Tau positron emission tomography (PET) imaging can reveal the pathophysiology and neurodegeneration that occurs in Alzheimer’s disease (AD)
Two cohorts underwent tau PET scanning. Flortaucipir PET imaging data for cohort I (65 healthy controls [HCs], 60 patients with mild cognitive impairment [MCI], and 12 AD patients) were from the AD Neuroimaging Initiative database. [18F]-APN-1607 ([18F]-PM-PBB3) PET imaging data were for Cohort II, which included 21 patients with a clinical diagnosis of amyloid PET-positive AD and 15 HCs recruited at Huashan Hospital. We used white matter (WM) postprocessed by PERSI (PERSI-WM) as the reference region and compared this with the traditional semi-quantification method that uses the whole cerebellum as the reference. SUVRs were calculated for regions of interest including the frontal, parietal, temporal, and occipital lobes; anterior and posterior cingulate; precuneus; and Braak I/II (entorhinal cortex and hippocampus). Receiver operating characteristic (ROC) curve analysis and effect sizes were used to compare the two methods in terms of ability to discriminate between different clinical groups.
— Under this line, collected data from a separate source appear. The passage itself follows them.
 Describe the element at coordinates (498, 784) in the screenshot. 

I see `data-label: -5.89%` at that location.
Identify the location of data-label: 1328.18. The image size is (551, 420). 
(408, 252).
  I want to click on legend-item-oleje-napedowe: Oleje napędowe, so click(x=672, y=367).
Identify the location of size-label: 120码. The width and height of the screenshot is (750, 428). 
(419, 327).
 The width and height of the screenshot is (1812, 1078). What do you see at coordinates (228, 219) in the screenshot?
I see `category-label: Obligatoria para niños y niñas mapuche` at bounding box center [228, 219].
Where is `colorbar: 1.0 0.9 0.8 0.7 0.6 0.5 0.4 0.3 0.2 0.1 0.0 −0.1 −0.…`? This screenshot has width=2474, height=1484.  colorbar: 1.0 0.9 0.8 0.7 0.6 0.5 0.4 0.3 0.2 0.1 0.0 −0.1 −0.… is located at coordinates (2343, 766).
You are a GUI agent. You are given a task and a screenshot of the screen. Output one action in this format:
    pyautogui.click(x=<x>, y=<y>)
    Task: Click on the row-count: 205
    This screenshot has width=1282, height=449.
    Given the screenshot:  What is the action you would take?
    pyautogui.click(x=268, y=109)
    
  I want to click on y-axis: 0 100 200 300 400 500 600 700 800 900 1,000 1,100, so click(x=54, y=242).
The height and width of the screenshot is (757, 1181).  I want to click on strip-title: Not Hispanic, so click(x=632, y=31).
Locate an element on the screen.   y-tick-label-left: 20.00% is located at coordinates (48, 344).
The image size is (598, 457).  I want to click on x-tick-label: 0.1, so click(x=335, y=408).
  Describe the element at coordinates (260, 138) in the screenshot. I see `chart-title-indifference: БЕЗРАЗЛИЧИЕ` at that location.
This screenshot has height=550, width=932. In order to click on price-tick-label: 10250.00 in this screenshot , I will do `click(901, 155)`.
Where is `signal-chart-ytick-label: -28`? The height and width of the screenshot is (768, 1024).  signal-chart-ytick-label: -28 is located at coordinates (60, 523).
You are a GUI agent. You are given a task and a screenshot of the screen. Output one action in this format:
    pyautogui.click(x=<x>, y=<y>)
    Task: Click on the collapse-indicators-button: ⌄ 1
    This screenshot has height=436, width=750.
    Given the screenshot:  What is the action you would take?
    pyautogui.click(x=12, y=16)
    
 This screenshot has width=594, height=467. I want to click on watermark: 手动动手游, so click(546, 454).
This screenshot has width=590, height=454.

In both cohorts, regional SUVR determined using the PERSI-WM method was superior to using the cerebellum as reference region for measuring tau retention in AD patients (e.g., SUVR of the temporal lobe: flortaucipir, 1.08 ± 0.17 and [18F]-APN-1607, 1.57 ± 0.34); and estimates of the effect size and areas under the ROC curve (AUC) indicated that it also increased between-group differences (e.g., AUC of the temporal lobe for HC vs AD: flortaucipir, 0.893 and [18F]-APN-1607: 0.949).
The PERSI-WM method significantly improves diagnostic discrimination compared to conventional approach of using the cerebellum as a reference region and can mitigate the PVE; it can thus enhance the efficacy of semi-quantification of multiple tau tracers in PET scanning, making it suitable for large-scale clinical application.